Request 1:
Starting with the line of the records that contains "Where should I click to: Select" and going on through the end of the records, write those lines out again, requests included, adding -104 to every coordinate in the answers.

Excerpted text:
──────
# **Updated with current contact email**New members needed - Excellent Hunting - close to home



## Try'n Hard

*New members needed - Excellent Hunting - close to home PICS ADDED*

River Pasture Sportsmans Club is in need of a couple of new members for the upcoming season. We have 5400 acres in NW Escambia county leased from LaFloresta. Property is managed for big timber and has tons of oaks and over four miles of hunting along the Northern Perdido river.
We have a separate 80 acre camp with Camper hook-ups (additional fee to camp) and skinning shed with large ice machine. Camp also has three food plots and gun range.
We shoot seven point or better and usually receive 75 doe tags. Most years we average 100 deer with 25% being bucks. 2010/2011 was one of our best years with 71 does and 39 bucks, at least five of the bucks were over 100".
Each member is given a private area for the season and a private bow area for bow season. The club members plant and maintain approx. 20 food plots with feeders. Club members also maintain approx. 15 feeders in wooded areas throughout the property. All stands and plots have either ladderstands, two man ladderstands or shooting houses. Most of our planted plots have a shooting house big enough for at least two people. All 35 of the plots and stands are for everyone on a sign-out basis. 
We are a very "family friendly" club, with lots of wives and children on the property and camp. We have kid, wife, and guest friendly rules. We have, and intend to keep good people as members. Our dues are high in order to maintain a low hunter to acreage ratio. We allow no more than 23 members and the dues are $2500. 
If this type club is something you think you may be interested in please "PM" me with questions or email directly at [email protected] and include a little about yourself and your contact info.


----------



## scootman

impressive. Too bad the economy stinks so badly because this sounds exactly like the sort of club I'd pursue.

Best of luck with finding new members and the upcoming season.

Scoots


----------



## PanhandleBob

Very nice!


----------



## FrankwT

Ideal club, great people and great deer!


----------



## Fig Newton

Wish I had the money. I bet yall have hogs too since your so close to the river.


----------



## Katatonic

What about Turkeys? Does membership include Spring Turkey Season?


----------



## Try'n Hard

Forgot to mention Turkeys - we have plenty and very few Turkey hunters. Membership includes spring Turkey season on an almost wide open 5400 acres. La Floresta does not allow Fall Turkey season.
──────
Source data:
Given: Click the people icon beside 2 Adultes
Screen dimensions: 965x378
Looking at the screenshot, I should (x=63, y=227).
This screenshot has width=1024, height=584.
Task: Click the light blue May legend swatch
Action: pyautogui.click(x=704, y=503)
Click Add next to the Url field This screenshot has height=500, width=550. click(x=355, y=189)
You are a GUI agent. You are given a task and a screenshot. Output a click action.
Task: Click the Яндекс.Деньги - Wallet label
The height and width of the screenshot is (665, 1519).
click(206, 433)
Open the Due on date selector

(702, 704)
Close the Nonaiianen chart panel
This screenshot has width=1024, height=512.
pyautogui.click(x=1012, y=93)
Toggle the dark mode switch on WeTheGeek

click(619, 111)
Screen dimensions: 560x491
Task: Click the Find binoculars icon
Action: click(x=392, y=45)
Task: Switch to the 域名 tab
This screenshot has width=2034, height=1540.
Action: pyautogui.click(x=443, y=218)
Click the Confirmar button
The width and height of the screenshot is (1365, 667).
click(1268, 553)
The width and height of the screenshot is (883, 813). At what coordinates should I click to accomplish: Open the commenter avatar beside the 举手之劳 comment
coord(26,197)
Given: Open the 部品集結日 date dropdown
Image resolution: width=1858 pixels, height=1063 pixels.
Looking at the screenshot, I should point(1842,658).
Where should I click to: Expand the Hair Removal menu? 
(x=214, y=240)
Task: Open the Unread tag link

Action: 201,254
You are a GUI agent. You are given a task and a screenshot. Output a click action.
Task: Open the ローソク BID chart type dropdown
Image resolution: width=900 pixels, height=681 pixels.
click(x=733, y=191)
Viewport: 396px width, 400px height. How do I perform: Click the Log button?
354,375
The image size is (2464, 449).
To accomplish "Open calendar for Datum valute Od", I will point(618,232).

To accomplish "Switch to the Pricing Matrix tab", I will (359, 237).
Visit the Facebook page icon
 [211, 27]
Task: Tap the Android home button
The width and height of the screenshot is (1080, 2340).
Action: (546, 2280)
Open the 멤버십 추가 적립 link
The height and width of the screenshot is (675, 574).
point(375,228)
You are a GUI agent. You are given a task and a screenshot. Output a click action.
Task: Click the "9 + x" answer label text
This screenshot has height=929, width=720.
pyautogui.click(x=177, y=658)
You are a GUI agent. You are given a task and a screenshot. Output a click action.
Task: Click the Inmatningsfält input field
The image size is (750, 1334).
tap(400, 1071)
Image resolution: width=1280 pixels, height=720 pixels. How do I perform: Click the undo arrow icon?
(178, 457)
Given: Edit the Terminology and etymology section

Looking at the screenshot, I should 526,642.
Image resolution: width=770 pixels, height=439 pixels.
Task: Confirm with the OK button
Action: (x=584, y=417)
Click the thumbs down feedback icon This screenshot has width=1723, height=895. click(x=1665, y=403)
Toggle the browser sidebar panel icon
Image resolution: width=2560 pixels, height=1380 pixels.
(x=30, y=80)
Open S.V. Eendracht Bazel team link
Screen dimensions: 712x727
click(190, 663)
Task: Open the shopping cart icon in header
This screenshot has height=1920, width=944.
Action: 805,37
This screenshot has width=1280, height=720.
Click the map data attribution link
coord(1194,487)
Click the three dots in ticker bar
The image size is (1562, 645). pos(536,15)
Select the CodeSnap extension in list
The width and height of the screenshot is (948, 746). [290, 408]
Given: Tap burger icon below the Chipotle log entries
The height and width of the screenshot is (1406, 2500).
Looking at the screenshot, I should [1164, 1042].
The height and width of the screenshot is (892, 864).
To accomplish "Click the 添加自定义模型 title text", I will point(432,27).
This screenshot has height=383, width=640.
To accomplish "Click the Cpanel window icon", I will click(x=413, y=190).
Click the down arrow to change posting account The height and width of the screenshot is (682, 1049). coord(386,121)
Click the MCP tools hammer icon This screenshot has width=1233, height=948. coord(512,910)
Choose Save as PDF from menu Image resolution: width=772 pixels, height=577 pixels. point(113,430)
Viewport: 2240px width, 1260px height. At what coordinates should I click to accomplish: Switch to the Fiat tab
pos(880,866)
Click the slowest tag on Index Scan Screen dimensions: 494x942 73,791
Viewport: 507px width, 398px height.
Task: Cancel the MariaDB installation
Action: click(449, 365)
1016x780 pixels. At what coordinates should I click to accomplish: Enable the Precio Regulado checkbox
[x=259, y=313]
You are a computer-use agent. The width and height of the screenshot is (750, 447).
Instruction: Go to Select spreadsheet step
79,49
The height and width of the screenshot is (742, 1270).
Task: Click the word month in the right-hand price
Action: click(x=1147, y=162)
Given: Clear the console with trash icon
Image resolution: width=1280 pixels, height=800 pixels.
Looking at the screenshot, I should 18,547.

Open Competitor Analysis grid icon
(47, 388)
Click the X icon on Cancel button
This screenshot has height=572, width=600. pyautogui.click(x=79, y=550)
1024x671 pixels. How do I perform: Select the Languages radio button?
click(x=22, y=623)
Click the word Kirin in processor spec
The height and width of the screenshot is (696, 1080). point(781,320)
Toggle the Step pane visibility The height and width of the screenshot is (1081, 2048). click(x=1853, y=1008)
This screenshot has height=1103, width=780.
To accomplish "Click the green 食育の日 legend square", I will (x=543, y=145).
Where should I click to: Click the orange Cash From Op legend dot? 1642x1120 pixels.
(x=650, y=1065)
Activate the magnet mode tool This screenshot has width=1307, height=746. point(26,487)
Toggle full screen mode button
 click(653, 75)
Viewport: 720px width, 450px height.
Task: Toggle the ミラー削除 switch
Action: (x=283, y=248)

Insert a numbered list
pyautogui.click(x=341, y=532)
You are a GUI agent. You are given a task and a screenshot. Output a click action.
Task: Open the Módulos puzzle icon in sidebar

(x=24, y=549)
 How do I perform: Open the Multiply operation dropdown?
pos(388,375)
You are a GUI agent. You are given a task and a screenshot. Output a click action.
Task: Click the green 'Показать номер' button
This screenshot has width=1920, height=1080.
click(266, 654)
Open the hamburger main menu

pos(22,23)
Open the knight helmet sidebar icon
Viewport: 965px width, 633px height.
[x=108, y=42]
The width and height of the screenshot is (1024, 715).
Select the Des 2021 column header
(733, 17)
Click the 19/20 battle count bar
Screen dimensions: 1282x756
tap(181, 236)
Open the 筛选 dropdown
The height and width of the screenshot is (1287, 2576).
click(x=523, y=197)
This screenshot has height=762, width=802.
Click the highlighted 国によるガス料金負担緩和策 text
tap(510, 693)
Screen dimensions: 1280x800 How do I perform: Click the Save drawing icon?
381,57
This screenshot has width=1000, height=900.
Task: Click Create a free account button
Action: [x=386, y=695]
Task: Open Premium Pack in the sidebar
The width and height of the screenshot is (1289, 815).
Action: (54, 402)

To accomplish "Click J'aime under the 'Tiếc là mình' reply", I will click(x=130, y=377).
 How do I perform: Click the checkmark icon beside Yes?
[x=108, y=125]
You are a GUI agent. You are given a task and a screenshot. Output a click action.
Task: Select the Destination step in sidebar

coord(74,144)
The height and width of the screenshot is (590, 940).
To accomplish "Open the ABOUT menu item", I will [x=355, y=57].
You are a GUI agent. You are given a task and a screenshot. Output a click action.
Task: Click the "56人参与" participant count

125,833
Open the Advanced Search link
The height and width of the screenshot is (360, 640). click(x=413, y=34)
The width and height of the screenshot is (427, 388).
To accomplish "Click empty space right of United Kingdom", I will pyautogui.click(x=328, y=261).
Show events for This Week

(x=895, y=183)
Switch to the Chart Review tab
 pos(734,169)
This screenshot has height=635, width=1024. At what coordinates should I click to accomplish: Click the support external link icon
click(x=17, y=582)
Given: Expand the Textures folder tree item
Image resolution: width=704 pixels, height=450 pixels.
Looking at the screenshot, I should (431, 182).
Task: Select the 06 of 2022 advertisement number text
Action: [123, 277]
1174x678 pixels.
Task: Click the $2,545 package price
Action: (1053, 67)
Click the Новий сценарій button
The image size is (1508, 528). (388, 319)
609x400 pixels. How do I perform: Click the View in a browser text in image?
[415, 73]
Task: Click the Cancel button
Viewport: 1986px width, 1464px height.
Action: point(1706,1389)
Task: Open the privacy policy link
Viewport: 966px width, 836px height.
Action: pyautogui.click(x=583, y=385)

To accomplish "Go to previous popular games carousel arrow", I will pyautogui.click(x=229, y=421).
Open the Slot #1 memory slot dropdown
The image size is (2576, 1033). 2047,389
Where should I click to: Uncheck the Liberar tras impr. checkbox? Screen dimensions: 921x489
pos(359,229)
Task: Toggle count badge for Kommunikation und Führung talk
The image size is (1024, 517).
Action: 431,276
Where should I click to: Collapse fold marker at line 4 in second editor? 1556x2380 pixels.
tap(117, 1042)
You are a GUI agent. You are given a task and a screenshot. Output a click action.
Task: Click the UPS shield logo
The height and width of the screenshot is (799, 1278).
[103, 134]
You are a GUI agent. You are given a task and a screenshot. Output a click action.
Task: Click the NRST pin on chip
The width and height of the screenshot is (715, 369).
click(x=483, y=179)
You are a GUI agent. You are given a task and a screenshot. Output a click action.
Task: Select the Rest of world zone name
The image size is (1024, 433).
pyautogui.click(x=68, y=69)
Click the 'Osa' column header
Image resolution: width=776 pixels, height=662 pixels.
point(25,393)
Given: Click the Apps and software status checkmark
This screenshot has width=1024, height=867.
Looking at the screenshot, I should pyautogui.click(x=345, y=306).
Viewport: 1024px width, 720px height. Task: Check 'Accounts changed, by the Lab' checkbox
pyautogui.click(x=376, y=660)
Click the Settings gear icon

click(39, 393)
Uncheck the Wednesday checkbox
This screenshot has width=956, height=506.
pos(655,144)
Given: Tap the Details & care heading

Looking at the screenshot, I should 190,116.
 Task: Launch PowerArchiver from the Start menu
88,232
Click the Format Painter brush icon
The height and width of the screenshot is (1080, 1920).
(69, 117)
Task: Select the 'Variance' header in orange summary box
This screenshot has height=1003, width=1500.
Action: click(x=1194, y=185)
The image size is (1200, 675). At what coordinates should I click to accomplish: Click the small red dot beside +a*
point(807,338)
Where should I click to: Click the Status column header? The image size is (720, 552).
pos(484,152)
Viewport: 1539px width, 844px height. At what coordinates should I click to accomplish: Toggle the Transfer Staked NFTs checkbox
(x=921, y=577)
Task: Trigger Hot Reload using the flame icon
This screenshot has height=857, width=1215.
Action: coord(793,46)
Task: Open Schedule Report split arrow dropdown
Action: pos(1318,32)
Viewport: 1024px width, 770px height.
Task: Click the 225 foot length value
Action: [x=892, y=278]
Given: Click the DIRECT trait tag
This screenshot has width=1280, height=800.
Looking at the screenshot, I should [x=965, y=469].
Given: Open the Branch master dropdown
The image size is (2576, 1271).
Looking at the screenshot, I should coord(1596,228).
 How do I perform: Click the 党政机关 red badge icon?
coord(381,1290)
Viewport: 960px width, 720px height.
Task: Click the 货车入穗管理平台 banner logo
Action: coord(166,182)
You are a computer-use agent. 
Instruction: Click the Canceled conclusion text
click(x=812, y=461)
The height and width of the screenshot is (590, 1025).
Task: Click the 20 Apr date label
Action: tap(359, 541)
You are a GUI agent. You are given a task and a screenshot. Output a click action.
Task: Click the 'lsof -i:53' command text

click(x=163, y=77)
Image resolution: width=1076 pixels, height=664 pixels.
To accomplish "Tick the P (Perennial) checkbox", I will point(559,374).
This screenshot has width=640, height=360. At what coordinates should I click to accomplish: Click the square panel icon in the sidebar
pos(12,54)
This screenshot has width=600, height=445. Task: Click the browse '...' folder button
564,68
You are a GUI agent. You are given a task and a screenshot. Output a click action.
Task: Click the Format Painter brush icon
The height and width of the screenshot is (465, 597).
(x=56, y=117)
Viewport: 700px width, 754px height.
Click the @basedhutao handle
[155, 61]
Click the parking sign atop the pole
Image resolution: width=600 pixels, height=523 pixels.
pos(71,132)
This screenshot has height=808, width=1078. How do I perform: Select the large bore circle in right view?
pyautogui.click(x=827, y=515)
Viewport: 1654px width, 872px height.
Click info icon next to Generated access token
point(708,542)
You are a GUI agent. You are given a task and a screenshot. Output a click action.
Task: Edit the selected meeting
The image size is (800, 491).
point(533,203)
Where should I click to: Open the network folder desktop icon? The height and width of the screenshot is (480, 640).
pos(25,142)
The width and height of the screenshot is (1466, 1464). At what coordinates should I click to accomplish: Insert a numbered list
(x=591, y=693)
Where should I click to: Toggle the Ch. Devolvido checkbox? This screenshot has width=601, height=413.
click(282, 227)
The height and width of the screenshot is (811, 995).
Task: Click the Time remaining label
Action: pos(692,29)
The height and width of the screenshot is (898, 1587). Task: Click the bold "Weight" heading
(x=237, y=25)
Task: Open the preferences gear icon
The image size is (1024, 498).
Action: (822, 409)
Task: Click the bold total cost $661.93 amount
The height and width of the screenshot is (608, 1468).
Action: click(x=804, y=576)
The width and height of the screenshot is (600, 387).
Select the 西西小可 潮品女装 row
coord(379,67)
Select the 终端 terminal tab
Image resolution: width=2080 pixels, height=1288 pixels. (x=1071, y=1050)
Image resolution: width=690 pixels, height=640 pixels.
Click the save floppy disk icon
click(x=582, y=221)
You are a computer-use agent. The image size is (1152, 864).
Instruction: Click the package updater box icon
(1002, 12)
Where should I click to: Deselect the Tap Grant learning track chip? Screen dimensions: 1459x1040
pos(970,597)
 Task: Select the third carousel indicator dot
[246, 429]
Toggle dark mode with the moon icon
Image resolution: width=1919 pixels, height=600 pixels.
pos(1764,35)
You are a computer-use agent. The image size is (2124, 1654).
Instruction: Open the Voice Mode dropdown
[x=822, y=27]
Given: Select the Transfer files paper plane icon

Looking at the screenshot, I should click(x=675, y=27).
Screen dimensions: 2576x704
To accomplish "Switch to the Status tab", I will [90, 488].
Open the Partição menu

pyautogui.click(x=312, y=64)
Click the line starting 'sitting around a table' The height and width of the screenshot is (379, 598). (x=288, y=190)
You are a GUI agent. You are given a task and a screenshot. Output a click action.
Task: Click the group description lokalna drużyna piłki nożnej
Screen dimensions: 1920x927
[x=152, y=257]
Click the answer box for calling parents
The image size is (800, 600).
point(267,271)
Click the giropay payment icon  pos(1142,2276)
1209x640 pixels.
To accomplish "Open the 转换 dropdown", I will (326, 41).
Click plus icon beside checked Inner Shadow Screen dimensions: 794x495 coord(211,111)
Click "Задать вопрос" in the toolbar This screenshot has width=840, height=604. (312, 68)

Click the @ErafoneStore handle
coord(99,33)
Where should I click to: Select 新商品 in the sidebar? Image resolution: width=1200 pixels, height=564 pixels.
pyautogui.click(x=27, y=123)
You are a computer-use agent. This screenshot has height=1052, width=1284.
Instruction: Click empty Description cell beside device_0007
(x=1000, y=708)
──────
Request 2:
Answer these about the hunting club thread:
(a) How many acres does the club lease?
(b) What are the dues?
(c) Which turkey season does La Floresta not allow?

Correct result 1:
Where should I click to: Select 新商品 in the sidebar? Image resolution: width=1200 pixels, height=564 pixels.
pyautogui.click(x=-77, y=19)
You are a computer-use agent. This screenshot has height=1052, width=1284.
Instruction: Click empty Description cell beside device_0007
(x=896, y=604)

Correct result 2:
(a) 5400 acres
(b) $2500
(c) Fall Turkey season